» **What to do**: The expected answer comprises all lines from the entries that contain the string "agent".
Source material Block Start
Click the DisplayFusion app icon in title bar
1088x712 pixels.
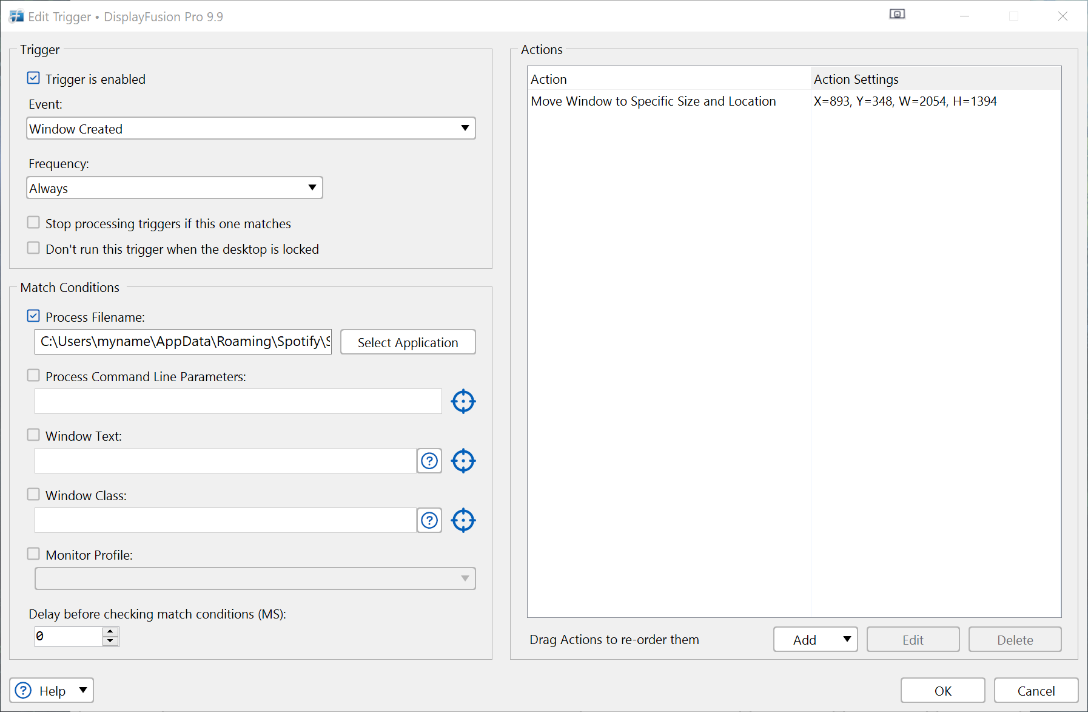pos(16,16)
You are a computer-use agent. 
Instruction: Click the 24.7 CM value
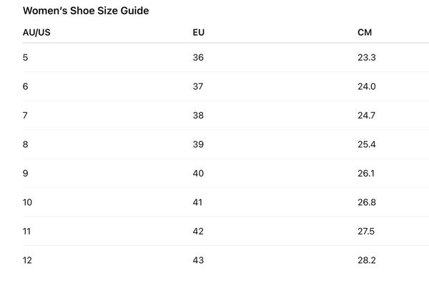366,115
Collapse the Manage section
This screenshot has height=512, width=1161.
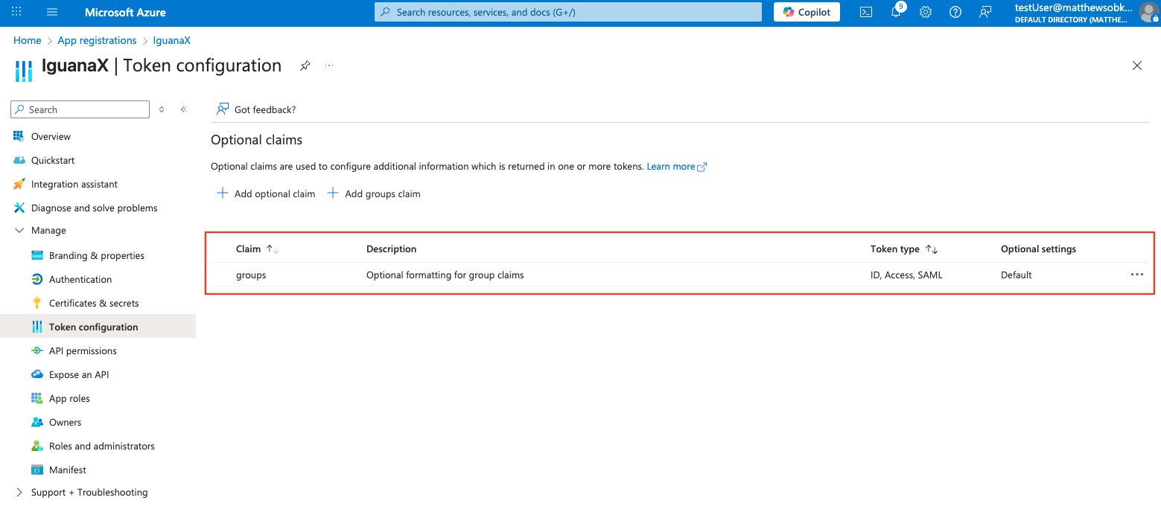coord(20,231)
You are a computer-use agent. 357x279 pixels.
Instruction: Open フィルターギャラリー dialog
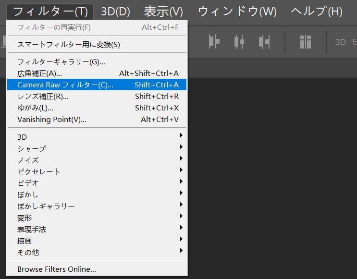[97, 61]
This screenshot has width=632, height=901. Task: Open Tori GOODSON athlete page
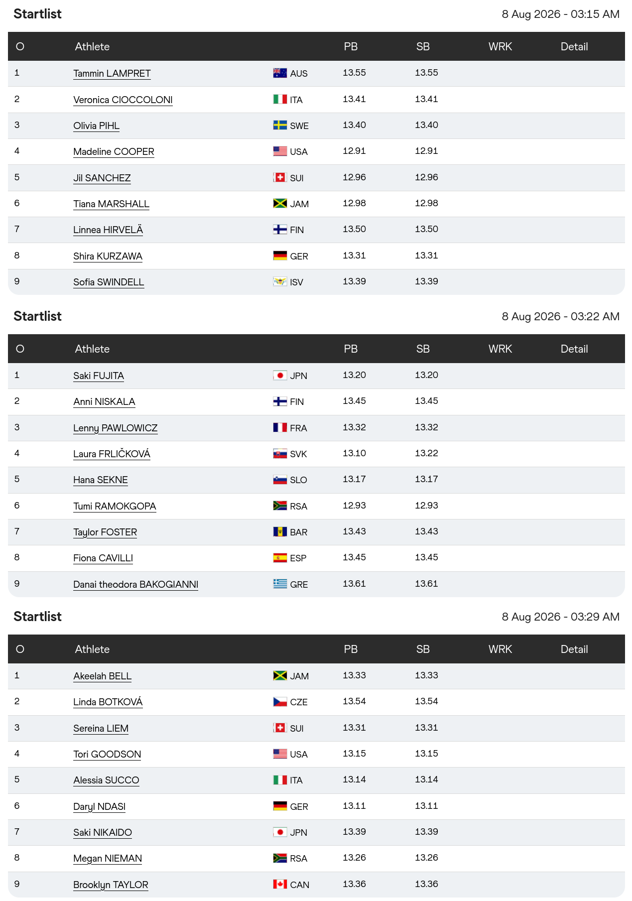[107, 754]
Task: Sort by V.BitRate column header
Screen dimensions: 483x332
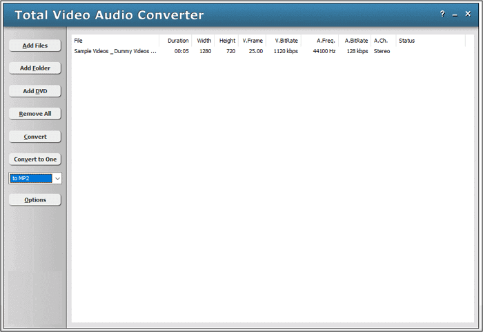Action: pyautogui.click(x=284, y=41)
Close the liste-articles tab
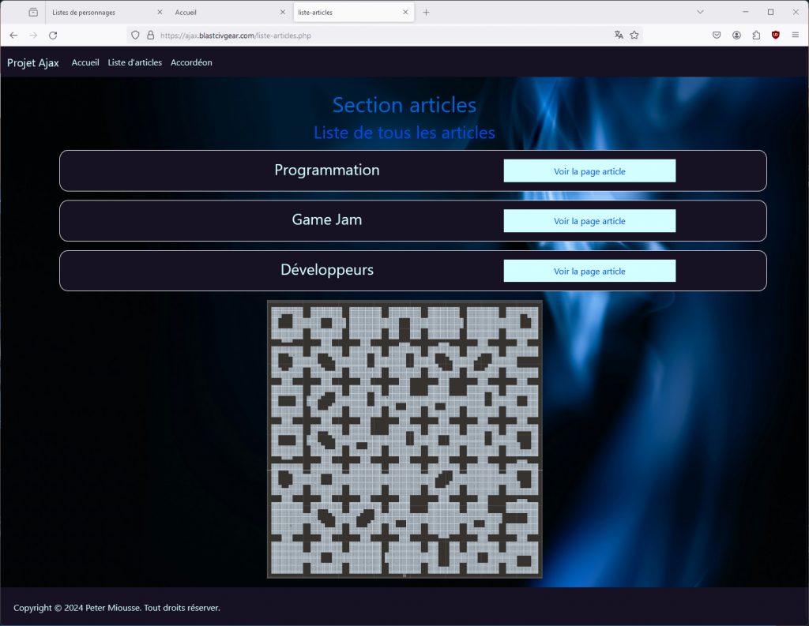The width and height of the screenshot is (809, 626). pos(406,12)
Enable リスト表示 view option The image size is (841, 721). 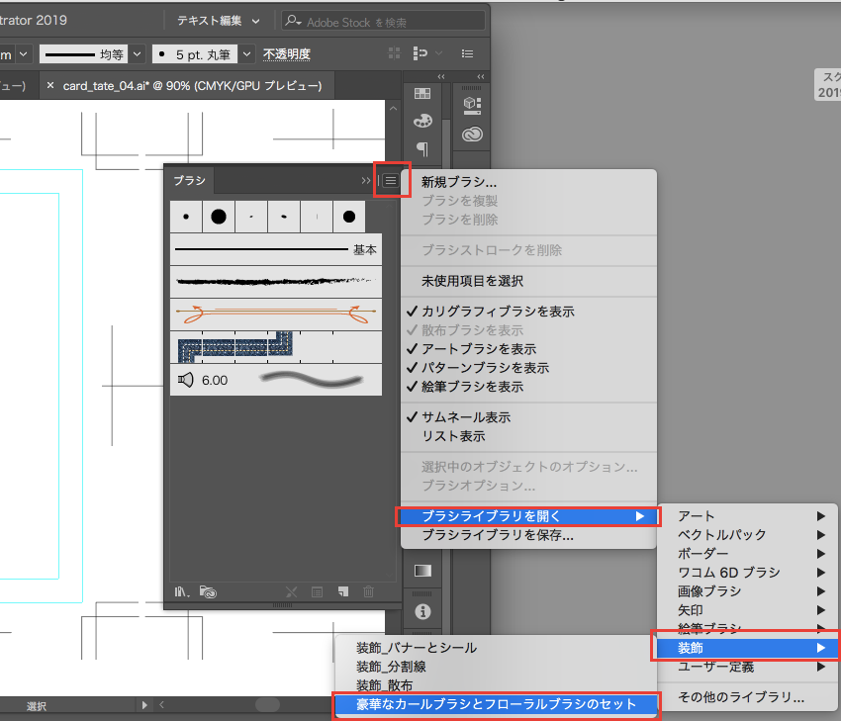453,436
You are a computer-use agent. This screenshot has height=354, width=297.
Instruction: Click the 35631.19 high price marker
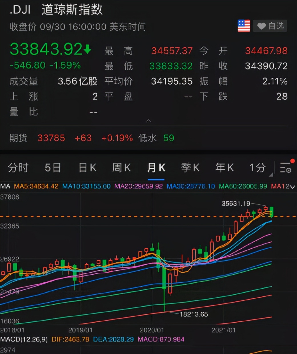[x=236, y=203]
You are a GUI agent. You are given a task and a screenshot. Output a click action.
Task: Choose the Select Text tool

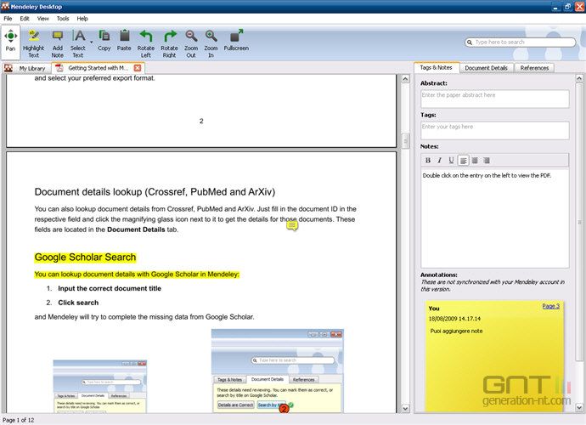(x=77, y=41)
Source material Block End
» **Solution**:
You are a computer-use agent. 
You are a computer-use agent. 357x279 pixels.
You are a computer-use agent. This screenshot has height=354, width=297.
You are a GUI agent. You are given a task and a screenshot. Output a click action.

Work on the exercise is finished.